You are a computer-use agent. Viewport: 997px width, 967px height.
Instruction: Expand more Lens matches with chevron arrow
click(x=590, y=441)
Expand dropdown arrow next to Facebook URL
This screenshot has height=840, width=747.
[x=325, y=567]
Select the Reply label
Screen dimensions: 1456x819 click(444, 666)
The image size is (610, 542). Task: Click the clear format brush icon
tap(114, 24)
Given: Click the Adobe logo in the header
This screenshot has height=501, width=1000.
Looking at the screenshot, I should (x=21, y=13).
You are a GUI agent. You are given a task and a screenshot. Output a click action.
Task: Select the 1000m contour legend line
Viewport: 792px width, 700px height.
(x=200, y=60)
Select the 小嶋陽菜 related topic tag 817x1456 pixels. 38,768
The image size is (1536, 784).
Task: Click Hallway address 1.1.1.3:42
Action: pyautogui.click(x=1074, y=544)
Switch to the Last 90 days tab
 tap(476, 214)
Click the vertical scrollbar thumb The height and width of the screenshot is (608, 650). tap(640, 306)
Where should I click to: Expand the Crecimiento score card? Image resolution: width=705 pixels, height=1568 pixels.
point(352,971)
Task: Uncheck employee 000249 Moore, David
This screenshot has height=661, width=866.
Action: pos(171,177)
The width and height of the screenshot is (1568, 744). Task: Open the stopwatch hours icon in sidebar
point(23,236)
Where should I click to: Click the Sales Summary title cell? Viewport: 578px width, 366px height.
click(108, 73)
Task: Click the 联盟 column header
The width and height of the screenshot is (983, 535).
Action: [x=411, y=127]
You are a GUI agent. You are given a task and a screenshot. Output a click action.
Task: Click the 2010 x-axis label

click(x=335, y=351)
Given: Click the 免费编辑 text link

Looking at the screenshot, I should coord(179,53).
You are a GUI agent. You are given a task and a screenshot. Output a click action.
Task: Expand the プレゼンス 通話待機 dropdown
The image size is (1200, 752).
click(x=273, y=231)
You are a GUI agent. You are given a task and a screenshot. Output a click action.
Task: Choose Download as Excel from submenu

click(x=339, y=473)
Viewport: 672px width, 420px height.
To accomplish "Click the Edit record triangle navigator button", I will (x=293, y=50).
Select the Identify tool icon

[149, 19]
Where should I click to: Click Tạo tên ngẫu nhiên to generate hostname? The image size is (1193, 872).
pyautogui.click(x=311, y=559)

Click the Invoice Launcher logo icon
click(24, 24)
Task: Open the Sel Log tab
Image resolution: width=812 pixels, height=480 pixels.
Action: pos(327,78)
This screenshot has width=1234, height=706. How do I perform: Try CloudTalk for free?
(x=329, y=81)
····················
--- Work required ---
Return the entries above exactly as they were written.

--- Output of the exercise ---
You are a computer-use agent. Viewport: 997px width, 967px height.
Instruction: Expand more Lens matches with chevron arrow
click(x=590, y=441)
Expand dropdown arrow next to Facebook URL
This screenshot has height=840, width=747.
[x=325, y=567]
Select the Reply label
Screen dimensions: 1456x819 click(444, 666)
The image size is (610, 542). Task: Click the clear format brush icon
tap(114, 24)
Given: Click the Adobe logo in the header
This screenshot has height=501, width=1000.
Looking at the screenshot, I should (x=21, y=13).
You are a GUI agent. You are given a task and a screenshot. Output a click action.
Task: Select the 1000m contour legend line
Viewport: 792px width, 700px height.
(x=200, y=60)
Select the 小嶋陽菜 related topic tag 817x1456 pixels. 38,768
The image size is (1536, 784).
Task: Click Hallway address 1.1.1.3:42
Action: pyautogui.click(x=1074, y=544)
Switch to the Last 90 days tab
 tap(476, 214)
Click the vertical scrollbar thumb The height and width of the screenshot is (608, 650). tap(640, 306)
Where should I click to: Expand the Crecimiento score card? Image resolution: width=705 pixels, height=1568 pixels.
point(352,971)
Task: Uncheck employee 000249 Moore, David
This screenshot has height=661, width=866.
Action: pos(171,177)
The width and height of the screenshot is (1568, 744). Task: Open the stopwatch hours icon in sidebar
point(23,236)
Where should I click to: Click the Sales Summary title cell? Viewport: 578px width, 366px height.
click(108, 73)
Task: Click the 联盟 column header
The width and height of the screenshot is (983, 535).
Action: [x=411, y=127]
You are a GUI agent. You are given a task and a screenshot. Output a click action.
Task: Click the 2010 x-axis label

click(x=335, y=351)
Given: Click the 免费编辑 text link

Looking at the screenshot, I should coord(179,53).
You are a GUI agent. You are given a task and a screenshot. Output a click action.
Task: Expand the プレゼンス 通話待機 dropdown
The image size is (1200, 752).
click(x=273, y=231)
You are a GUI agent. You are given a task and a screenshot. Output a click action.
Task: Choose Download as Excel from submenu

click(x=339, y=473)
Viewport: 672px width, 420px height.
To accomplish "Click the Edit record triangle navigator button", I will (x=293, y=50).
Select the Identify tool icon

[149, 19]
Where should I click to: Click Tạo tên ngẫu nhiên to generate hostname? The image size is (1193, 872).
pyautogui.click(x=311, y=559)

Click the Invoice Launcher logo icon
click(24, 24)
Task: Open the Sel Log tab
Image resolution: width=812 pixels, height=480 pixels.
Action: pos(327,78)
This screenshot has width=1234, height=706. How do I perform: Try CloudTalk for free?
(x=329, y=81)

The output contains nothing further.